Evans (1991) has demonstrated that Blanchard’s (1985) finite-horizon model obeys approximate Ricardian equivalence. This paper shows th at this result is determined largely by an unrealistic assumption that labor income grows monotonically over the consumer’s entire lifetime. With more realistic lifetime earnings profiles, the effects of government debt on the real interest rate and the capital stock are considerably larger. In particular, leaving aside the effects of distortionary capital taxation, the extended model with liquidity constraints predicts that real interest rates would decline by about 150–200 basis points if government debt were eliminated completely in all countries of the Organization for Economic Cooperation and Development (OECD).

THE PERSISTENT accumulation of government debt is attracting an increasing amount of attention in policy debates.
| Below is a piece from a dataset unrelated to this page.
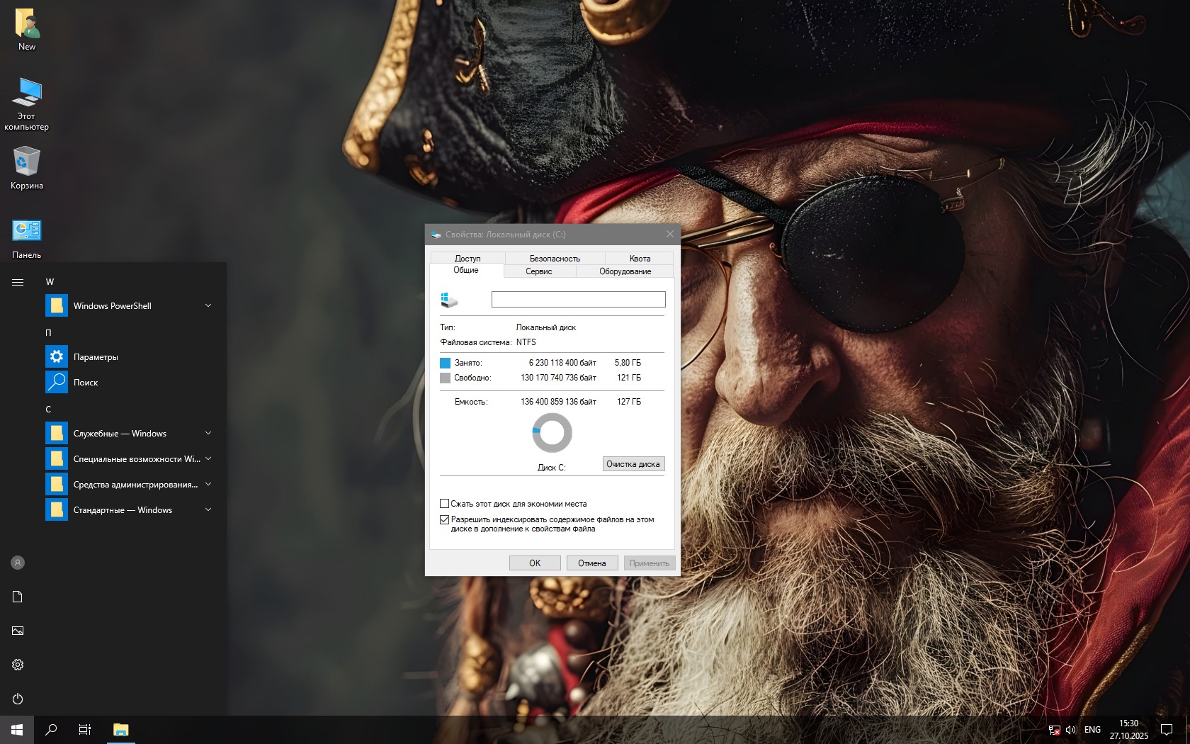Enable the compress this disk checkbox
The image size is (1190, 744).
coord(445,504)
According to OECD estimates, net public debt as a percentage of nominal GDP for the Group of Seven countries has doubled (to 40 percent) over the past 25 years. Many analyses of the implications of higher public debt assume that there will be no impact on the equilibrium world real interest rate. Although this assumption may be appropriate when a country is relatively small, it may not be appropriate for a large country like the United States or for the combined effects of the debt buildup in OECD countries.
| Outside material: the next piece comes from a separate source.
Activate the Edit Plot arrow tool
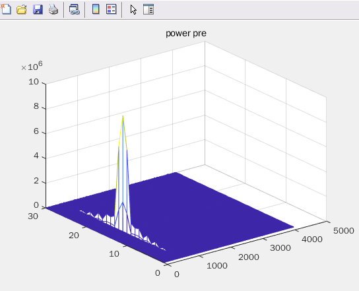Screen dimensions: 359x291 (x=133, y=10)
Barro (1974) has shown that the effects of deficit financing depend to a large extent on whether consumers view government debt as net wealth. If consumers are connected to all future generations and can borrow and lend against their future income streams, changes in debt will not crowd out private consumption and investment. In that case, consumers equate the bond-financed reduction in taxes with an increase in (the present value of) future tax burdens. Consequently. Ricardian equivalence holds and the choice between tax finance or deficit finance becomes irrelevant (see Bernheim and Bagwell, 1988, for a critical review of the Ricardian approach). Evans (1991) has demonstrated that Blanchard’s (1985) overlapping agents framework obeys approximate Ricardian equivalence: deficit financing has very small effects on the equilibrium real interest rate and capital stock.
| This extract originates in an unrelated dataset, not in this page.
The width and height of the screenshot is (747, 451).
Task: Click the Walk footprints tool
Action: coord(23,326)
However, by assuming that an agent’s income grows monotonically over lime, Evans effectively treats agents as dynastic households (rather than disconnected individuals) with finite horizons. Not surprisingly, under this interpretation the deviations from Barro (1974) are very small. Alternatively, one could interpret the Blanchard model from a life-cycle perspective, consisting of overlapping generations rather than dynasties. This paper extends the Blanchard model to allow for realistic individual lifetime-income profiles and to incorporate consumers that in the early part of their life cycle cannot borrow against their future income. We show that these life-cycle modifications are sufficient to generate significant crowding-out effects from government debt in the spirit of Diamond (1965).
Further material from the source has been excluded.